start DATASET CONTENT

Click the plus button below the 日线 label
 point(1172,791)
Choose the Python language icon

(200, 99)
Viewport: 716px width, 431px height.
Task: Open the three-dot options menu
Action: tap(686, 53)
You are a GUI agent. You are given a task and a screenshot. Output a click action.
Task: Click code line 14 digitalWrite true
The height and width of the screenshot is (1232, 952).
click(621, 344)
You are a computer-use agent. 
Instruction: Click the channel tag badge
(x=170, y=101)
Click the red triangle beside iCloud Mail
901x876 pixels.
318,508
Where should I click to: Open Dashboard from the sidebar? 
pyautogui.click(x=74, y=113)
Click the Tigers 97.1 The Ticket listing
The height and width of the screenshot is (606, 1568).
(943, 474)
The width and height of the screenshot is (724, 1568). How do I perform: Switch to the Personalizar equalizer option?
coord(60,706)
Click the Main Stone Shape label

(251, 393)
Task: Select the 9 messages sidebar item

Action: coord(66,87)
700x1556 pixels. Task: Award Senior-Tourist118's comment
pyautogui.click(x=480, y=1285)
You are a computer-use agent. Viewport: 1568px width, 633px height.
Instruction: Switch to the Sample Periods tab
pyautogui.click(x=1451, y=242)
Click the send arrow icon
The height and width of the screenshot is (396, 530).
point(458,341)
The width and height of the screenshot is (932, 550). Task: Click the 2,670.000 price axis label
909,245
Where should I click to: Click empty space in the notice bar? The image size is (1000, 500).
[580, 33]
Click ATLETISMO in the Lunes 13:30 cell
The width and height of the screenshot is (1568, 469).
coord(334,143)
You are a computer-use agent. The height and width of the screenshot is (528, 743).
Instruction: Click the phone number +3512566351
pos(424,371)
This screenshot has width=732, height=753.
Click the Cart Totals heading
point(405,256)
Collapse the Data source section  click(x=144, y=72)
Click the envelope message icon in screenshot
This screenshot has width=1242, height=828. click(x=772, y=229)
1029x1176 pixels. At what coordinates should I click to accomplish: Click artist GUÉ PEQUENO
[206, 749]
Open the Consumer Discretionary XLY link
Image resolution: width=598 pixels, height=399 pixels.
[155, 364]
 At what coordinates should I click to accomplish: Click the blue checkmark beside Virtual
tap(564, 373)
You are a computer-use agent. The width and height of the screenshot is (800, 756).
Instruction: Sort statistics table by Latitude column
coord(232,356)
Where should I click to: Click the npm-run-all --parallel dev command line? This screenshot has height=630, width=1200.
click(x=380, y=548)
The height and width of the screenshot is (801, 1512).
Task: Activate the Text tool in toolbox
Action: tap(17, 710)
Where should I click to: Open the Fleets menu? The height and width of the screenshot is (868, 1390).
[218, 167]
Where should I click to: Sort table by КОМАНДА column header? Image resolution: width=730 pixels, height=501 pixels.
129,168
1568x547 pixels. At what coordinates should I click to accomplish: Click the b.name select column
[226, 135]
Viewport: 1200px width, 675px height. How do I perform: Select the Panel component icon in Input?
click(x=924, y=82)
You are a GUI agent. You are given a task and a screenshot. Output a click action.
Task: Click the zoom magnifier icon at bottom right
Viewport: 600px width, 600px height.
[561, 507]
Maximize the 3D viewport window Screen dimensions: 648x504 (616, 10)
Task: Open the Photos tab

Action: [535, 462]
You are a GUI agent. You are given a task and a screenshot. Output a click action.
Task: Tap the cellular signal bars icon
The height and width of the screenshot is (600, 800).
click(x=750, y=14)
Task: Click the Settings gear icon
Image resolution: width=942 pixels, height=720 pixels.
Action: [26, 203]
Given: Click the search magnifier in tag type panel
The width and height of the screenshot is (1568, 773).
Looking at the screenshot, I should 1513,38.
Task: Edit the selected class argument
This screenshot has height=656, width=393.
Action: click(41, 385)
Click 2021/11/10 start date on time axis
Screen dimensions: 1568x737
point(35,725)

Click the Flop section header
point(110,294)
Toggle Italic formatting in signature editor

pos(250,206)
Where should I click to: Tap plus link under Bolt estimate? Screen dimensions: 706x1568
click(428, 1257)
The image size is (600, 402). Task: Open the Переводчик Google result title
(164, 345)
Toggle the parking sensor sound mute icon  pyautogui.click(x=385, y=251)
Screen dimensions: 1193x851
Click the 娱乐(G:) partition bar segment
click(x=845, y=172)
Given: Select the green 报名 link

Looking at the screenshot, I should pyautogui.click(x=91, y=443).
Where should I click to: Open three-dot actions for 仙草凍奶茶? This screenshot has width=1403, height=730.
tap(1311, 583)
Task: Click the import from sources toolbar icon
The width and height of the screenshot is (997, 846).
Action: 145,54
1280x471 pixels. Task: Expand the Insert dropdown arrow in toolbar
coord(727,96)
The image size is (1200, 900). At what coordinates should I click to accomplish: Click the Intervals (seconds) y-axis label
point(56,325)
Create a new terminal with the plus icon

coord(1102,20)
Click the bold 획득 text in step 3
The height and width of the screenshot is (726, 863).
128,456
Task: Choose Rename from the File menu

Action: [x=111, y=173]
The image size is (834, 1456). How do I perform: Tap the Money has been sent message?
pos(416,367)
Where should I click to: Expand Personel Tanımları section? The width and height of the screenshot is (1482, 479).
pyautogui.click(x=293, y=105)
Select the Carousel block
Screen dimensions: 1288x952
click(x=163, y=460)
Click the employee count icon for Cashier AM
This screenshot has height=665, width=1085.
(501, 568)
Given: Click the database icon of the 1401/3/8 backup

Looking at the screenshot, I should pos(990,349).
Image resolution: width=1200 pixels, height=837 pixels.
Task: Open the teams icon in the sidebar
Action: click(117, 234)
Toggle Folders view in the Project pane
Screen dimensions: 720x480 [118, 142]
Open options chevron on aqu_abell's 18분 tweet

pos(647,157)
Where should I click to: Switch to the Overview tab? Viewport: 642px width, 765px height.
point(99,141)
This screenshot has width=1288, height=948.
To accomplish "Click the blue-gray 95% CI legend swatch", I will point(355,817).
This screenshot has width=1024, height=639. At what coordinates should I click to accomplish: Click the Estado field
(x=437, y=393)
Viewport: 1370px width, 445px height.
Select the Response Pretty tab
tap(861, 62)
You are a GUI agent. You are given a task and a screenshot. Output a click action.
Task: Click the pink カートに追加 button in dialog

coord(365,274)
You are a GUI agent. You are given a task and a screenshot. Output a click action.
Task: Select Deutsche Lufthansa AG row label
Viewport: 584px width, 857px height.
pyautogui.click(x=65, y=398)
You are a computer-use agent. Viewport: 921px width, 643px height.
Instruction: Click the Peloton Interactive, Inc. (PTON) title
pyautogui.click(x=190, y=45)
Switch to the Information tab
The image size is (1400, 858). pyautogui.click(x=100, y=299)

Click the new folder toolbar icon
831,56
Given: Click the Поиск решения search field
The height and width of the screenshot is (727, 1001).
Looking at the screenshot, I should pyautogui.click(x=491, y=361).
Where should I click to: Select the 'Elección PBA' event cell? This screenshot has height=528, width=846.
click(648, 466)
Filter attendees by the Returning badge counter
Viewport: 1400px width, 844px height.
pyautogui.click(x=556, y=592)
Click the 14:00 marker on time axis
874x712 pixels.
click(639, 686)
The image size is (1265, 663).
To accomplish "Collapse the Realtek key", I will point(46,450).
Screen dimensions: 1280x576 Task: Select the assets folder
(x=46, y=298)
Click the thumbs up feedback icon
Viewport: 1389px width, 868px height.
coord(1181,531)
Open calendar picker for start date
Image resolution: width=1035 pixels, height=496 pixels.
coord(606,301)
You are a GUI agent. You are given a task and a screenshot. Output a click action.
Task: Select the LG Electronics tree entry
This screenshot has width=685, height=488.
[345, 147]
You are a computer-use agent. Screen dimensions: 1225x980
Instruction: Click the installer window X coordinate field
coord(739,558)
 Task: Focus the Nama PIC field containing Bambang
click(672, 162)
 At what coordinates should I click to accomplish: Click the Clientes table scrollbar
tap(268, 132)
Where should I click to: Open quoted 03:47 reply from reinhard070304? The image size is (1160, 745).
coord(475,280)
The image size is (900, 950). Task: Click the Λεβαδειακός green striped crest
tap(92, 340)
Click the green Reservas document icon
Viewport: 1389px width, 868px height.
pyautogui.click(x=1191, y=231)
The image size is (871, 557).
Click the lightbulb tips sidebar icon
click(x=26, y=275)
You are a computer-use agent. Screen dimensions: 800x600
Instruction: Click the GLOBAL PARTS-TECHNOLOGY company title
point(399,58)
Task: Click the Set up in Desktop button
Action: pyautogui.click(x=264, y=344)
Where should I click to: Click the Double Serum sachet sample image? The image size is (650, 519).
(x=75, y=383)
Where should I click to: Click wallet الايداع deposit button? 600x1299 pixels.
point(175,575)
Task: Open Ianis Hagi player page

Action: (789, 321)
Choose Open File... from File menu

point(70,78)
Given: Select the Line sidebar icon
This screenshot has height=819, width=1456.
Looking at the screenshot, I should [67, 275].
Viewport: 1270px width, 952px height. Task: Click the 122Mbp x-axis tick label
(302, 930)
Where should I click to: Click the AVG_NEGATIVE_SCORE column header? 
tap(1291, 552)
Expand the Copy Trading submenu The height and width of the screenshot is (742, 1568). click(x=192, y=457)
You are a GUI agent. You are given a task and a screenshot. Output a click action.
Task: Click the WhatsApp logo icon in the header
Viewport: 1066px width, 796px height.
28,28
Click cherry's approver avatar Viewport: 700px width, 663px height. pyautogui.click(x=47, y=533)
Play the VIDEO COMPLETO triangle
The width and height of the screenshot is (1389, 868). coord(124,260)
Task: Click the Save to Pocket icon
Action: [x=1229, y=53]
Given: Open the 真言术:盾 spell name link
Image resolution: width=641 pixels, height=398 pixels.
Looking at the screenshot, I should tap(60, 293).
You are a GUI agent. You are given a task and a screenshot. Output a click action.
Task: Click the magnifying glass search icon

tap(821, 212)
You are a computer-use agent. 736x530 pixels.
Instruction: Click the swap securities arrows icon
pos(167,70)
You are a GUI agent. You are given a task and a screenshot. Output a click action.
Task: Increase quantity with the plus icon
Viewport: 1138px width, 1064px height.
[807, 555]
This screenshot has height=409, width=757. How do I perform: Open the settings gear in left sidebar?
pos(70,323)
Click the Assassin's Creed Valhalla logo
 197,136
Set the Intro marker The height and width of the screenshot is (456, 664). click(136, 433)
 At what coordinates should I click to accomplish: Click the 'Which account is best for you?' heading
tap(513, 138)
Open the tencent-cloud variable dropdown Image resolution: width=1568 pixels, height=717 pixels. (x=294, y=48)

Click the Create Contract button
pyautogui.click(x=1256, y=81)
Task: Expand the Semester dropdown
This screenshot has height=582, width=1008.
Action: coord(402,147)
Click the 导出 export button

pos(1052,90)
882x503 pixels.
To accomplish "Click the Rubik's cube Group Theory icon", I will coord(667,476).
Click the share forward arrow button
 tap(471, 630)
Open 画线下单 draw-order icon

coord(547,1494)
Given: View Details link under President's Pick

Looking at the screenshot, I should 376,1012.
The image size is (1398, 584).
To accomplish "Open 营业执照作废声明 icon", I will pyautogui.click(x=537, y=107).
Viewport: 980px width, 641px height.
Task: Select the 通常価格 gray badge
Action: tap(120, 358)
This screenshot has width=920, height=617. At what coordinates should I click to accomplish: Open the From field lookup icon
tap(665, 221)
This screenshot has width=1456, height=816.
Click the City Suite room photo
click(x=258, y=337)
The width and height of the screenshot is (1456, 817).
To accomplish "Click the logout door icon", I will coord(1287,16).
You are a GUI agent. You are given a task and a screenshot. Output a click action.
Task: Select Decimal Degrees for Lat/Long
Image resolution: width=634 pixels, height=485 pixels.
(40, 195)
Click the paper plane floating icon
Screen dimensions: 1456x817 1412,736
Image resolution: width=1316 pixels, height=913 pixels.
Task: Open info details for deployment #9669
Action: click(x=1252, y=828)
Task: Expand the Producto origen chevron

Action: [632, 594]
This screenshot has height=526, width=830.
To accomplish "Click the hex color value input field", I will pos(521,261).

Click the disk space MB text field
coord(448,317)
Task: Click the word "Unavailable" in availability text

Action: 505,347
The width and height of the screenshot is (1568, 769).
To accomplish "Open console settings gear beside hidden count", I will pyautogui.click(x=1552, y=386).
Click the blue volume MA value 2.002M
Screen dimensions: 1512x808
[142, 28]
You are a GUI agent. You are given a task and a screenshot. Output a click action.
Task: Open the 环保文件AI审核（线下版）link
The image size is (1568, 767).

end DATASET CONTENT

Recast the data, from its first line through the line containing "click(621, 344)", as a JSON list of strings with one string per line and blank lines omitted.

[
  "Click the plus button below the 日线 label",
  " point(1172,791)",
  "Choose the Python language icon",
  "(200, 99)",
  "Viewport: 716px width, 431px height.",
  "Task: Open the three-dot options menu",
  "Action: tap(686, 53)",
  "You are a GUI agent. You are given a task and a screenshot. Output a click action.",
  "Task: Click code line 14 digitalWrite true",
  "The height and width of the screenshot is (1232, 952).",
  "click(621, 344)"
]